One Benders cut to rule all schedules in the neighbourhood
Ioannis Avgerinos, Ioannis Mourtos, Stavros Vatikiotis, Georgios Zois
TL;DR
This paper addresses the challenge of solving scheduling on unrelated parallel machines with sequence-dependent setups and renewable resource constraints, which is NP-hard. It combines Logic-Based Benders Decomposition (LBBD) with Local Branching by introducing a single neighbourhood cut that eliminates an entire $k$-OPT neighbourhood and a CP-based subproblem to select the best schedule within that neighbourhood. The method is instantiated on two objectives, total completion time and total tardiness, and strengthened with domination rules and strong valid inequalities to tighten lower bounds, yielding faster convergence and smaller optimality gaps. Computational experiments on randomly generated instances with up to 100 jobs show meaningful improvements over standard Branch-and-Check, especially when resource constraints exist, and demonstrate good transferability to related neighbourhoods and sequencing problems.

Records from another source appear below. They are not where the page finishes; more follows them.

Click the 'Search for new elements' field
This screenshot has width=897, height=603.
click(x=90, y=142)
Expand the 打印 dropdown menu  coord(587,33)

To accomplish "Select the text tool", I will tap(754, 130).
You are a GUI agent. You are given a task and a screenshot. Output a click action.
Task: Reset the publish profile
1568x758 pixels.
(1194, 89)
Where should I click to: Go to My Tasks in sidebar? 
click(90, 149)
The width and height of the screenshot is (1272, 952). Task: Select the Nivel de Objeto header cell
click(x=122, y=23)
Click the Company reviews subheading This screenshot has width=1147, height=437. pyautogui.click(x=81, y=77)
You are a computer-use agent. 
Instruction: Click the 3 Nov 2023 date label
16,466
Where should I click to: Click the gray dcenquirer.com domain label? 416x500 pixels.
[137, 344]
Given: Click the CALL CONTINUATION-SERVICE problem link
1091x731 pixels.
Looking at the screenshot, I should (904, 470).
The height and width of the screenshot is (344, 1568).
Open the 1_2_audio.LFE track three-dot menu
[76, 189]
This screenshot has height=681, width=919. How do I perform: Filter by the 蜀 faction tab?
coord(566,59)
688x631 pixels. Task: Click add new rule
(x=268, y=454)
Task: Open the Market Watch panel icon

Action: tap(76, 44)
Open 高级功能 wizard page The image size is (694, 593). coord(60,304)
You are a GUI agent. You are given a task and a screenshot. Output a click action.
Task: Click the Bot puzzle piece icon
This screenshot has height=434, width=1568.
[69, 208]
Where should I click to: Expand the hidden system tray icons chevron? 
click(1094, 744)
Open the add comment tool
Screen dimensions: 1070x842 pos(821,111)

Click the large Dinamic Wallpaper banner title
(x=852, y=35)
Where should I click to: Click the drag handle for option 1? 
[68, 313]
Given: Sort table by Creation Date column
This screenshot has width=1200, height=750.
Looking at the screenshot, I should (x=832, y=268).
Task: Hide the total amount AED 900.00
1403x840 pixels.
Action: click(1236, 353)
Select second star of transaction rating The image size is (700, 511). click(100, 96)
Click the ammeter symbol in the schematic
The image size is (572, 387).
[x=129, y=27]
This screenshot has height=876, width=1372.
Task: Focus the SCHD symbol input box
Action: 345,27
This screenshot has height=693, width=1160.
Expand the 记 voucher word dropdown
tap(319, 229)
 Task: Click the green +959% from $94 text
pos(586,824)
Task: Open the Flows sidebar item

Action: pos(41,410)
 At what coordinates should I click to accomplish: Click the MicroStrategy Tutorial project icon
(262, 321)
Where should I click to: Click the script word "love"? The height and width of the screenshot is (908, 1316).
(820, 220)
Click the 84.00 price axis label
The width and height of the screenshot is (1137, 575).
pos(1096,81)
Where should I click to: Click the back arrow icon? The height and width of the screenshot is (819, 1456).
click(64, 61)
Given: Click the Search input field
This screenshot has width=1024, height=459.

The approach is straightforward to port to related problems and opens avenues for exploring larger neighbourhoods and different sequencing contexts.
Abstract
Logic-Based Benders Decomposition (LBBD) and its Branch-and-Cut variant, namely Branch-and-Check, enjoy an extensive applicability on a broad variety of problems, including scheduling. Although LBBD offers problem-specific cuts to impose tighter dual bounds, its application to resource-constrained scheduling remains less explored. Given a position-based Mixed-Integer Linear Programming (MILP) formulation for scheduling on unrelated parallel machines, we notice that certain $k-$OPT neighbourhoods could implicitly be explored by regular local search operators, thus allowing us to integrate Local Branching into Branch-and-Check schemes. After enumerating such neighbourhoods and obtaining their local optima - hence, proving that they are suboptimal - a local branching cut (applied as a Benders cut) eliminates all their solutions at once, thus avoiding an overload of the master problem with thousands of Benders cuts. However, to guarantee convergence to optimality, the constructed neighbourhood should be exhaustively explored, hence this time-consuming procedure must be accelerated by domination rules or selectively implemented on nodes which are more likely to reduce the optimality gap. In this study, the realisation of this idea is limited on the common 'internal (job) swaps' to construct formulation-specific $4$-OPT neighbourhoods. Nonetheless, the experimentation on two challenging scheduling problems (i.e., the minimisation of total completion times and the minimisation of total tardiness on unrelated machines with sequence-dependent and resource-constrained setups) shows that the proposed methodology offers considerable reductions of optimality gaps or faster convergence to optimality. The simplicity of our approach allows its transferability to other neighbourhoods and different sequencing optimisation problems, hence providing a promising prospect to improve Branch-and-Check methods.